# Opdracht
Beoordeel of de beweringen (a), (b) en (c) kloppen met de tekst over de Speeddate van OCO. Geef per bewering ja of nee, samen met een letterlijk citaat van de woorden uit de tekst die de doorslag geven.
(a) Bij de Speeddate in Hotel Arena waren 23 scholen aanwezig.
(b) In de eerste ronde waren meer dan 700 leerlingen uitgeloot.
(c) Volgens de tekst mogen scholen de handtekening van ouders onder een inschrijving opvatten als toestemming voor nader onderzoek.

# Tekstgedeelte
------------------------------------
Dit jaar heeft OCO een bijzondere rol gespeeld. Nadat in de eerste ronde bleek dat er 662 leerlingen uitgeloot waren, heeft OCO op zaterdag 10 april 2010 een Speeddate georganiseerd tussen ouders en leerlingen en de scholen die nog ruimte hadden. Bij die Speeddate (‘Uitgeloot!? Wat nu?’ in Hotel Arena) zijn 23 scholen aanwezig geweest en hebben bijna 300 ouders en leerlingen de gelegenheid gehad om met scholen te spreken over de mogelijkheden. Deze actie is door de aanwezige ouders en leerlingen zeer gewaardeerd, terwijl ook de scholen na afloop erg tevreden waren. De actie trok lokaal en landelijk media-aandacht (o.a. Parool en Jeugdjournaal).
OCO heeft van ouders leerlingen en scholen verontrustende signalen ontvangen:
Basisscholen klagen dat er gerommeld wordt met de procedures (overleg, loten onzorgvuldig of onwaarschijnlijk, meerdere scholen voor voortgezet onderwijs houden zich niet aan de procedure, er zou sprake zijn van gewogen loting (?),…). Deze geluiden bereiken OCO in toenemende mate, maar komen kennelijk niet bij het BBO of DMO. Dit tast de geloofwaardigheid van het gehele proces aan
Leerlingen worden in het kader van de kernprocedure onderzocht om een aanvullende grond voor toelating of afwijzing (of: ‘passende plaatsing’) te scheppen. Bij dit onderzoek gaat er veel mis op het gebied van zorgvuldigheid met name omtrent de toestemming door ouders. Sommige scholen stellen dat de handtekening van ouders onder een inschrijving direct ook een toestemming inhoudt voor nader onderzoek. Dat laatste kan niet. Sommige basisscholen passen hun advies niet aan in het ELKKsysteem, ondanks (mondelinge) toezeggingen aan ouders.
------------------------------------
# Ruwe gegevens
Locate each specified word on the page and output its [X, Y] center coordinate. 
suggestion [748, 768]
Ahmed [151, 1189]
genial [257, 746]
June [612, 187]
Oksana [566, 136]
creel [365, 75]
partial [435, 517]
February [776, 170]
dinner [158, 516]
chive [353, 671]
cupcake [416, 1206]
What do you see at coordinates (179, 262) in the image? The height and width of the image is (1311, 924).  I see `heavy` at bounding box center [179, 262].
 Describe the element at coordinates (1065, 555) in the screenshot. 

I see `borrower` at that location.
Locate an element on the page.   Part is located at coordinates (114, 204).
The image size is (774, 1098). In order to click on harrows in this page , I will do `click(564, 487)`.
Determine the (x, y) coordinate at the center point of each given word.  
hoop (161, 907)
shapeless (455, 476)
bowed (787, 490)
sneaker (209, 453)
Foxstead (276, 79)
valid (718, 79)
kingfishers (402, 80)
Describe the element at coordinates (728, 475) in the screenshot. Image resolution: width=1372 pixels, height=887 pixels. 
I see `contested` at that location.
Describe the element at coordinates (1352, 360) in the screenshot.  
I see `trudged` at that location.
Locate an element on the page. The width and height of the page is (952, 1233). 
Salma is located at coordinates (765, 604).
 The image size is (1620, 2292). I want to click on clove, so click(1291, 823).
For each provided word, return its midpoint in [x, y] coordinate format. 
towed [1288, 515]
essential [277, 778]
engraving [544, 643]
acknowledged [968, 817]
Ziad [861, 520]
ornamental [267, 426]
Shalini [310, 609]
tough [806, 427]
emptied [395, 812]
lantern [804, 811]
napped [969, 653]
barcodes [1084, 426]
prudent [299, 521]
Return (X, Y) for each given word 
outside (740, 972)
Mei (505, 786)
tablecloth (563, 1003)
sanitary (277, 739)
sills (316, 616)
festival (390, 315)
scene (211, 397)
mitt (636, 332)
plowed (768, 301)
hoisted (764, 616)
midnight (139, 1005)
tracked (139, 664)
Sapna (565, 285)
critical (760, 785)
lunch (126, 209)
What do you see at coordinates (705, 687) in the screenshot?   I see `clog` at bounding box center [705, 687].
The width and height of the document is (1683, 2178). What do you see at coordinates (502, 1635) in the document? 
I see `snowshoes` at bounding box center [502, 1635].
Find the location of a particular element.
------------------------------------
# Antwoord
(a) Ja: "zijn 23 scholen aanwezig geweest"
(b) Nee: "662 leerlingen uitgeloot"
(c) Nee: "Dat laatste kan niet."